Forum Discussion
Use Password Monitor to help protect your passwords online
Suhrid_Palsule does it check the actual password or hash of it?
I guess it is hash checking because checking the blank password is privacy concern.
It would be interesting to implement this for other user inputs like Credit Cards, National ID Number, ...
I have observed several stolen Credit Card number on Dark Web too.
- Suhrid_PalsuleJun 25, 2020MicrosoftYes, the latter. Advanced privacy-preserving methods are used to ensure that the actual username-password remains protected.
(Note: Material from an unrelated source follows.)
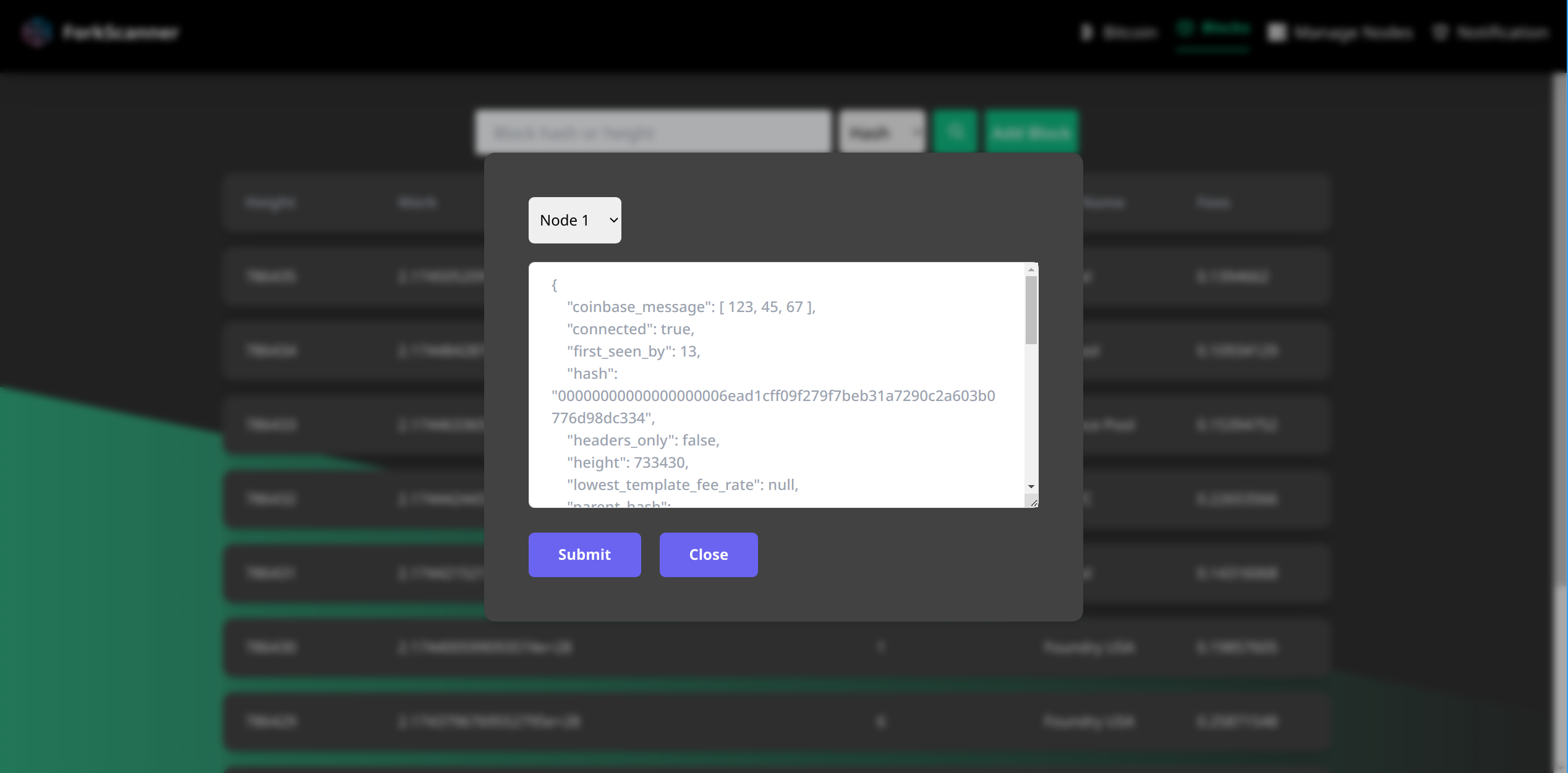Click the Node 1 dropdown chevron arrow

(x=613, y=220)
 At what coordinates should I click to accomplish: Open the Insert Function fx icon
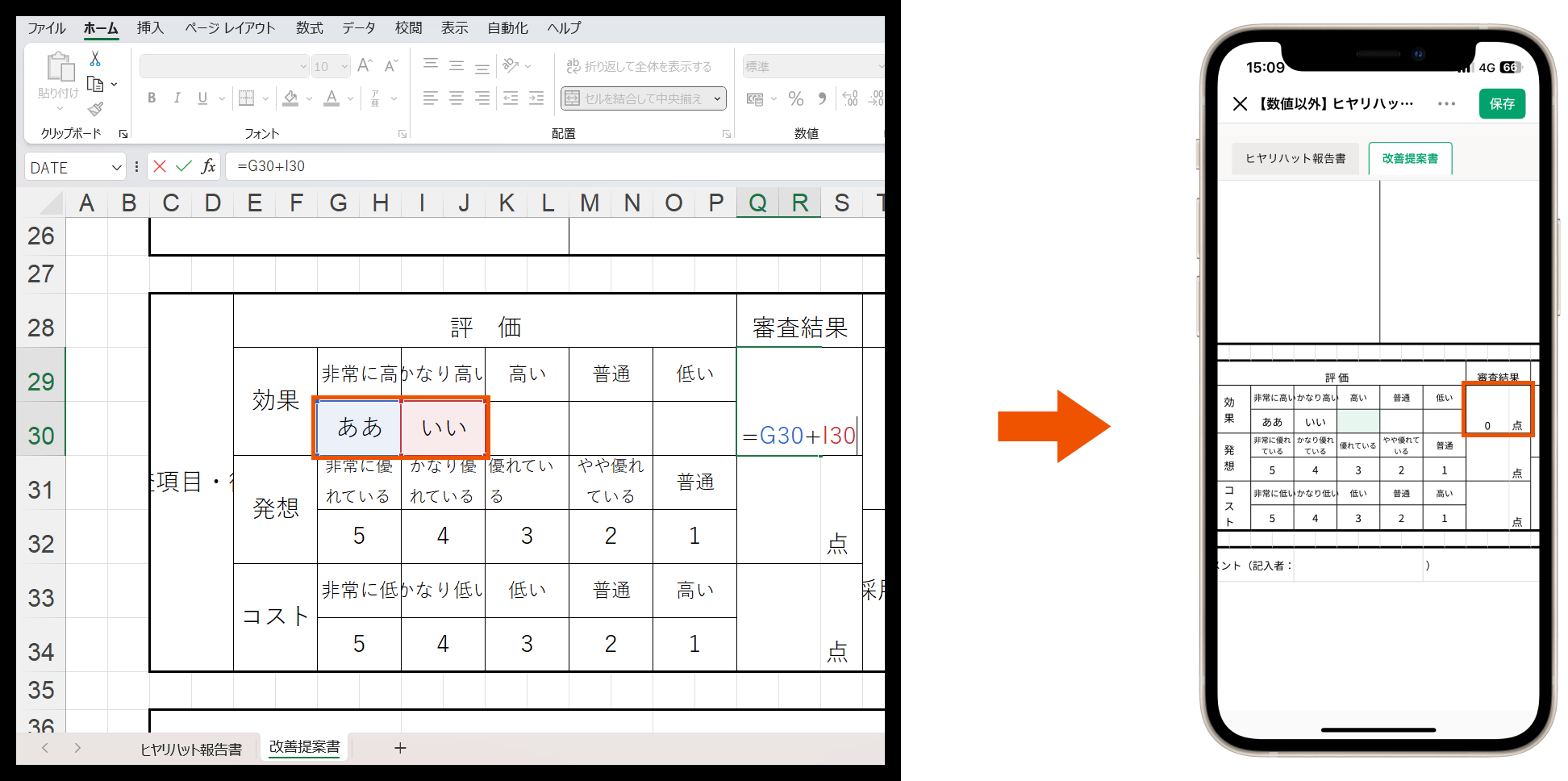(207, 166)
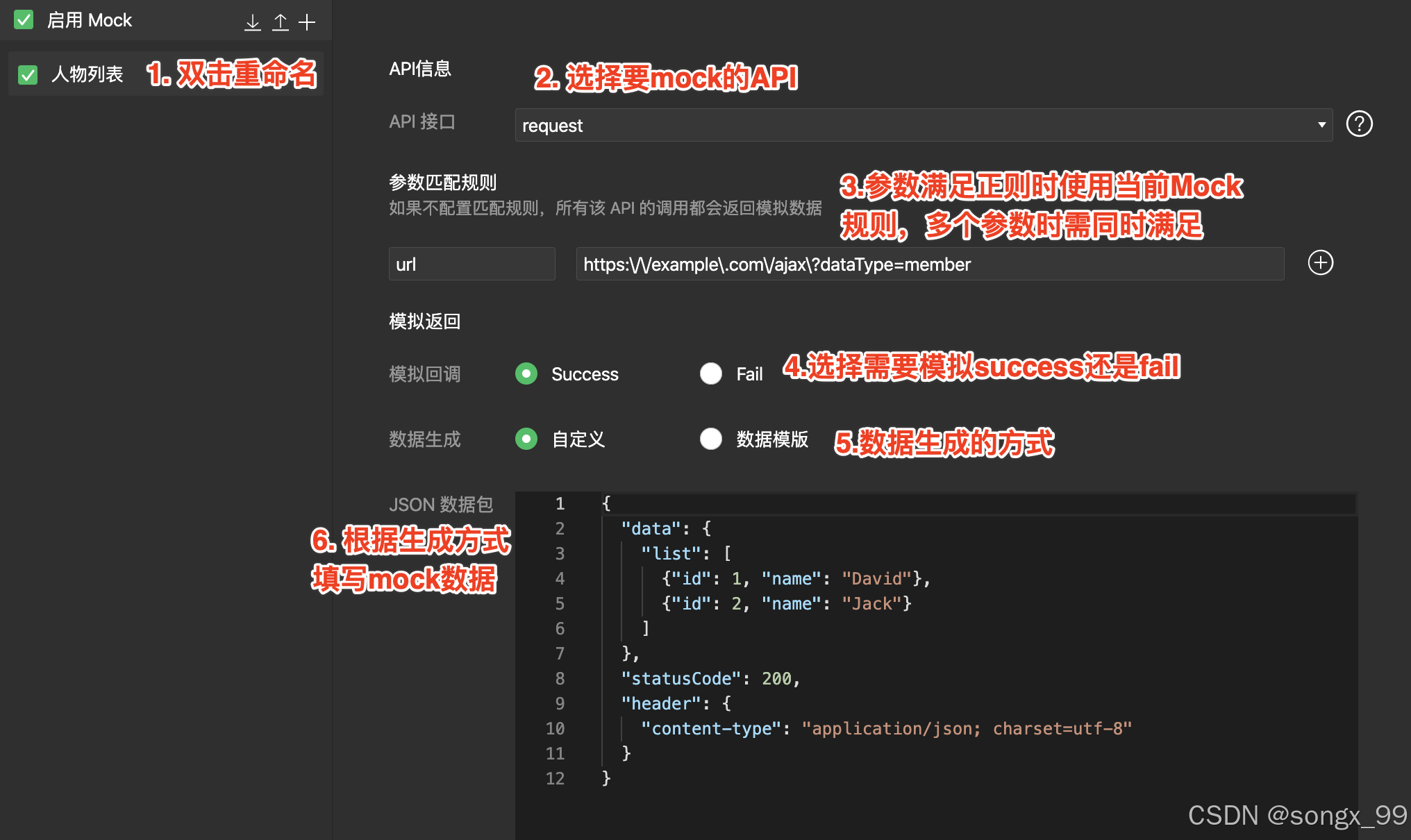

True - there are data-types other than login information available online. Those are presently beyond the scope of Password Monitor.- rshupakOct 17, 2020Iron Contributor
Suhrid_Palsule I am months late in responding to this, so apologies. Why are the requests to https://edge.microsoft.com/passwordbreach/api/v1 authenticates with a bearer token associated with my account? Doesn't this increase the risk that the information could be associated with me personally?
Rich
- Suhrid_PalsuleDec 01, 2020Microsoft
Bearer token authentication is because this feature is available only for signed in users. As far as privacy concerns go, adequate protections are in place to ensure that neither Microsoft nor any other party can get any new information about you from this check. We hope to share more details on the way this check is completed with you in the near future. Thanks!